SET EXERCISE 1: Could you turn the listing into a numbered list, starting with its first line and going on through the line with "Action: [34, 125]", leaving out blank lines?

EXCERPT PROVIDED:
From: KAMEZAWA Hiroyuki
Date: Tuesday, April 13, 2010 - 10:40 pm

On Wed, 14 Apr 2010 14:31:32 +0900

Ok. I'll fix.

Thanks,
-Kame

--

From: Daisuke Nishimura
Date: Wednesday, April 14, 2010 - 7:22 pm

Considering more, we'd better to check PageAnon() at least not to call
mem_cgroup_uncharge_page() for cache page.


Thanks,
Daisuke Nishimura.
--

From: Balbir Singh
Date: Monday, April 12, 2010 - 11:45 pm

Why do we need to pass mem, won't try_get_mem_cgroup_from_page() help?


-- 
	Three Cheers,
	Balbir
--

From: KAMEZAWA Hiroyuki
Date: Wednesday, April 14, 2010 - 8:05 pm

I'd like to wait until next mmotm comes out. (So, [RFC]) I'll rebase
This patch is based on
 mmotm-2010/04/05
 +
 mm-migration-take-a-reference-to-the-anon_vma-before-migrating.patch
 mm-migration-do-not-try-to-migrate-unmapped-anonymous-pages.patch
 mm-share-the-anon_vma-ref-counts-between-ksm-and-page-migration.patch
 mm-migration-allow-the-migration-of-pageswapcache-pages.patch
 memcg-fix-prepare-migration.patch

==
From: KAMEZAWA Hiroyuki <kamezawa.hiroyu@jp.fujitsu.com>

This is an additonal fix to memcg-fix-prepare-migration.patch

Now, try_charge can bypass charge if TIF_MEMDIE at el are marked on the caller.
In this case, the charge is bypassed. This makes accounts corrupted.
(PageCgroup will be marked as PCG_USED even if bypassed, and css->refcnt
 can leak.)

This patch clears passed "*memcg" in bypass route.

Because usual page allocater passes memcg=NULL, this patch only affects
some special case as
  - move account
  - migration
  - swapin.

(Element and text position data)
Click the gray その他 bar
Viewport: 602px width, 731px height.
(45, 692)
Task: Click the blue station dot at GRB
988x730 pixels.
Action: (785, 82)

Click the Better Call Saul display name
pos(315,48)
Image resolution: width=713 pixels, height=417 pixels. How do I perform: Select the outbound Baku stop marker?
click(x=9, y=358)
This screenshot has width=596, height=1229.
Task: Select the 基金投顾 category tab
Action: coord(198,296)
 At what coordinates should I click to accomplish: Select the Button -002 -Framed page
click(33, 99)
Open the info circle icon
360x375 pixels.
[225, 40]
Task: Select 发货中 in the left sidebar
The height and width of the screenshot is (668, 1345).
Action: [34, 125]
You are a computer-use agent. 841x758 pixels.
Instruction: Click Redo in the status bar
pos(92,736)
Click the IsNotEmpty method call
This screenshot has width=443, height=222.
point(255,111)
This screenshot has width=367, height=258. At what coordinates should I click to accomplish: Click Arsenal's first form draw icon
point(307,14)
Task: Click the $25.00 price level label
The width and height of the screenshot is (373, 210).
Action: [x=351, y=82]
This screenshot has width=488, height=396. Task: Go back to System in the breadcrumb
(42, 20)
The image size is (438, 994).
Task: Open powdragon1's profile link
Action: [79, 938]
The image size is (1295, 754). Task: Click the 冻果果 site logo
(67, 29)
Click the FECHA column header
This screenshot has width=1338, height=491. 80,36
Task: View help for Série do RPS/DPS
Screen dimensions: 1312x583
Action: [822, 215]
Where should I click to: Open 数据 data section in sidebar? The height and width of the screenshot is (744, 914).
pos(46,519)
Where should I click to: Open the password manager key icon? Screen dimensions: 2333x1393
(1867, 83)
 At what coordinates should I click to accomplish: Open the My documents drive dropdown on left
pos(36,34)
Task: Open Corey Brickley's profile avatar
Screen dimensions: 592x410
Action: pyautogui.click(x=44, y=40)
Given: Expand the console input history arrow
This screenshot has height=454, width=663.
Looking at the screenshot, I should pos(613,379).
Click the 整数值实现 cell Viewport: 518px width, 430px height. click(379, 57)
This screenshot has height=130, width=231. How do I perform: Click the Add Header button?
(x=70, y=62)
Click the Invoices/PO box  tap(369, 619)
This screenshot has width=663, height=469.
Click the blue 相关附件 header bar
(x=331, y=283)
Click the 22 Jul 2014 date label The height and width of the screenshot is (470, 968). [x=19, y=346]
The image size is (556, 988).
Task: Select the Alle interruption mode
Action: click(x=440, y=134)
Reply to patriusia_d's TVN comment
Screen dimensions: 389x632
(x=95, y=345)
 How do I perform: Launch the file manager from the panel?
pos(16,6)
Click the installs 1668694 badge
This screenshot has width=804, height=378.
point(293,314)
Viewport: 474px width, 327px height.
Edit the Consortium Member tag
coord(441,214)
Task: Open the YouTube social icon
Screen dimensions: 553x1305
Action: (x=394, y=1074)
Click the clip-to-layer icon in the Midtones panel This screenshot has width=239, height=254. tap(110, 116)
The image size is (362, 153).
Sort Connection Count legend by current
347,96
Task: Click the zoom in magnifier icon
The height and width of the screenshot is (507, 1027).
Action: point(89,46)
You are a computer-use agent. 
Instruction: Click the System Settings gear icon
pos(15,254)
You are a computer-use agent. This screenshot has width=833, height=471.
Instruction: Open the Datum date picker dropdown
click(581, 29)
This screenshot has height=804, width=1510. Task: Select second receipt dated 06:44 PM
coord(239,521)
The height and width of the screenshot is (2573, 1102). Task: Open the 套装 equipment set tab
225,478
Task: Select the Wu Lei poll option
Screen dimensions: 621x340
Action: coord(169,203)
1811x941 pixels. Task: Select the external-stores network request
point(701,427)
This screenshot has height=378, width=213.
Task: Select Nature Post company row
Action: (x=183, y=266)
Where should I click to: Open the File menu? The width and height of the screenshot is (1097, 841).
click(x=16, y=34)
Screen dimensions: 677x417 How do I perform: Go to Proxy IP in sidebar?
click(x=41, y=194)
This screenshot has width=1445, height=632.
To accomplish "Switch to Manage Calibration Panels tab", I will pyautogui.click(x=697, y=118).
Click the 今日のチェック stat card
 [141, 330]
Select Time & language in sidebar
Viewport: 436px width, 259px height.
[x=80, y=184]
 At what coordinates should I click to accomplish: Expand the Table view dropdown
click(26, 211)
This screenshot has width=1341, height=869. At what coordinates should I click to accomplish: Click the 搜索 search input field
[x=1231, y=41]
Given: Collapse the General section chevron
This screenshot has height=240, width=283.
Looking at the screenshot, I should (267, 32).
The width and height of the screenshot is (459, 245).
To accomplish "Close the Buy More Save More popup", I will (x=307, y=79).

SET EXERCISE 2: Can you transcribe the memcg patch thread word for word, starting with "Considering more, we'd" and going on through "won't try_get_mem_cgroup_from_page() help?"?

FULL ANSWER 1:
1. Click the gray その他 bar
2. Viewport: 602px width, 731px height.
3. (45, 692)
4. Task: Click the blue station dot at GRB
5. 988x730 pixels.
6. Action: (785, 82)
7. Click the Better Call Saul display name
8. pos(315,48)
9. Image resolution: width=713 pixels, height=417 pixels. How do I perform: Select the outbound Baku stop marker?
10. click(x=9, y=358)
11. This screenshot has width=596, height=1229.
12. Task: Select the 基金投顾 category tab
13. Action: coord(198,296)
14.  At what coordinates should I click to accomplish: Select the Button -002 -Framed page
15. click(33, 99)
16. Open the info circle icon
17. 360x375 pixels.
18. [225, 40]
19. Task: Select 发货中 in the left sidebar
20. The height and width of the screenshot is (668, 1345).
21. Action: [34, 125]

FULL ANSWER 2:
Considering more, we'd better to check PageAnon() at least not to call
mem_cgroup_uncharge_page() for cache page.


Thanks,
Daisuke Nishimura.
--

From: Balbir Singh
Date: Monday, April 12, 2010 - 11:45 pm

Why do we need to pass mem, won't try_get_mem_cgroup_from_page() help?